**TASK TO COMPLETE:** Which lines of the entries contain the string "click"? Please find them and copy them.

**RECORDS FOR THE EXERCISE:**
◇ ◇ ◇ ◇ ◇ ◇ ◇

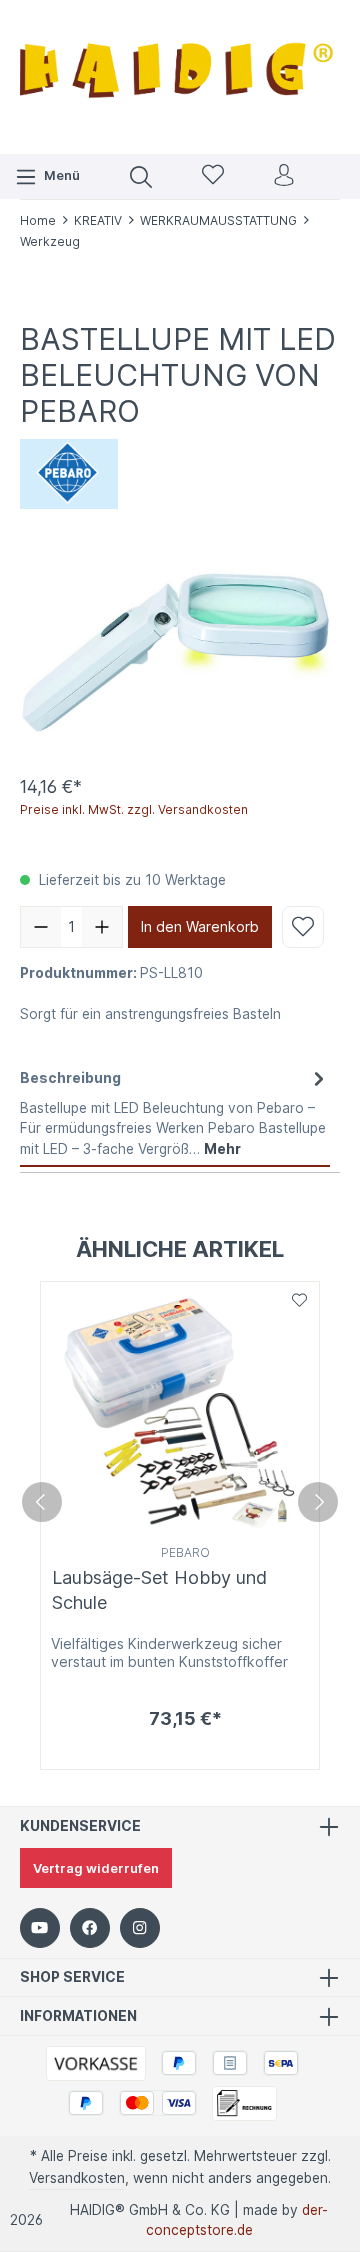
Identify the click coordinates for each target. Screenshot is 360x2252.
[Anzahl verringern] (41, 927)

◇ ◇ ◇ ◇ ◇ ◇ ◇

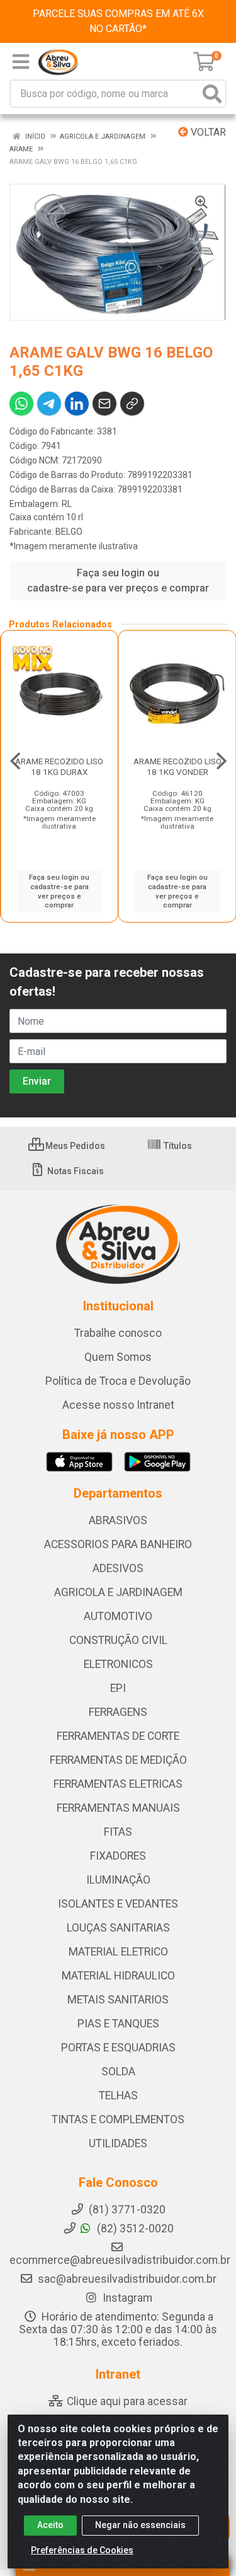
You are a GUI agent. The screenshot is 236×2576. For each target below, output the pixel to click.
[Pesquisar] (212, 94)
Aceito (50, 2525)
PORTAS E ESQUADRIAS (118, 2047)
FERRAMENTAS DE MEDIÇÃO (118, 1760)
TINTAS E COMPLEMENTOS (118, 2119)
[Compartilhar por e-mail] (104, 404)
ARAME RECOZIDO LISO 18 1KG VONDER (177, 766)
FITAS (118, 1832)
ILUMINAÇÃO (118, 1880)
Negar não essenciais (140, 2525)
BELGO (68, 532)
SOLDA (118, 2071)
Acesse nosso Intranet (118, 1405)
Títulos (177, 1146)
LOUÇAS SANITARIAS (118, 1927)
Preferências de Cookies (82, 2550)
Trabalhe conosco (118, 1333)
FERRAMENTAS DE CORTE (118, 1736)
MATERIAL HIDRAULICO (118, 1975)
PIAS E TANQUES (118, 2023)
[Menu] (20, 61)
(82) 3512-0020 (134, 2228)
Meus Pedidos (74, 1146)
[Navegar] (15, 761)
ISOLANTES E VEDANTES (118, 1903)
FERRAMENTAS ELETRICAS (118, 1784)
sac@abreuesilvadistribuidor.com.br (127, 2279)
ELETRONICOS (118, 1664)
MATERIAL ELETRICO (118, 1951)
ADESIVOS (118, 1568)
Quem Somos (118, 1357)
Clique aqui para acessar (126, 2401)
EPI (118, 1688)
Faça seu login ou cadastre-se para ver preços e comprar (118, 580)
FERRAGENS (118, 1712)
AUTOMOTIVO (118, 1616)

◇ ◇ ◇ ◇ ◇ ◇ ◇

**SOLUTION BELOW:**
Identify the click coordinates for each target. Screenshot is 360x2252.
You are a GUI agent. The screenshot is 236×2576. For each target below, output the pixel to click.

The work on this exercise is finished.